We joked at the irony of it — a conference on climate change where so much of the food offered was meat-heavy. (Other ironies abounded; the least of which, the carbon footprint of all those attendees, ourselves included, flying to Katowice). If we were to view ourselves as standard tourists to Poland, this would not have come as much of a surprise. The typical diet, from first breakfast to supper, includes meat as a mainstay. Search “traditional Polish food” on Google and the following immediately pops up:
- Pierogi: a type of dumpling most often filled with meat
- Bigos: a meat stew
- Zurek: a soup with chunks of kielbasa
- Cabbage roll: typically stuffed with ground beef or pork
Yet, we were not standard tourists. We, like the tens of thousands of other visitors to Katowice, were there as climate-change advocates. It seems that it should have only been logical to use the COP24 platform to promote a climate-positive diet.
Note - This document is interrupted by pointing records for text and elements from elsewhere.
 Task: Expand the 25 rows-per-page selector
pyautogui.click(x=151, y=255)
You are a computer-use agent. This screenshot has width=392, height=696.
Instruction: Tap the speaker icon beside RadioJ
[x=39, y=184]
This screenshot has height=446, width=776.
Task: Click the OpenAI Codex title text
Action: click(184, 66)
In October 2018 The Guardian reported that “huge reductions in meat-eating are essential to avoid dangerous climate change.” This recommendation comes directly from the latest IPCC Global Warming Special Report warning us that we have just 12 years to limit devastating climate change.
Why were we not heeding our own advice? At a meeting on the scale of COP, pushing more plant-based meal options should have been low-hanging fruit.
Later this month the EAT-Lancet Commission’s report on Healthy Diets from Sustainable Food systems will launch. A sister paper has already been published in the scientific journal Nature. Among other hard hitting figures, the paper reports that “GHG emissions cannot be sufficiently mitigated without dietary changes towards more plant-based diets” as “the production of animal products generates the majority of food-related GHG emissions (72-78% of total agricultural emissions).”
Attending a side event hosted by the EAT-Lancet Commission on food-systems made COP24’s missed opportunity even clearer.
Gunhild Stordalen, the Founder and President of EAT, called food “the villain, victim, and possible hero of the drama [climate change] we are currently living in.” Food’s “villainous” role has been clearly highlighted above (i.e., responsibility for GHG emissions). Food supply lays victim to changing weather patterns and variable water supplies. Yet, food also has the “superpower” of being a connector of people, sectors, communities, countries. Seemingly disparate systems, separated by time and space, are brought together by food. Stordalen therefore posed the question: how can we get more people engaged in and passionate about food system issues? “How can we get people hungry for climate action everytime they sit down to eat?”
She, and other session panelists, emphasized that we can sustainably keep the food system within planetary boundaries. However, on our currently trajectory we are set to exceed multiple environmental limits. The type of change we need requires a combination of measures: dietary changes, reductions in food waste, and improvements in technology and management practices. Such measures necessitate action across the entire food chain.
As we see time and time again with any climate-related issue, the science is clear. But the message is not clearly received. I surreptitiously watched a woman type out a tweet:
The subject of the tweet exemplifies the many who receive, but fail to be receptive to, the idea of plant-based diets. The organizers of COP24 should have been more actively working to cultivate the opposite sentiment given that diet has a central role to play in the future of our planet. This could have been as simple as making prominent food offerings vegetarian or vegan. The audience at COP24 was largely captive; the type of media and education campaigns needed to promote dietary change could easily have been tested.
We know global change is needed. And COP24 offered a global platform. A global platform of high-ranking and influential decision makers. But unfortunately the topic was pushed far to the side of the plate.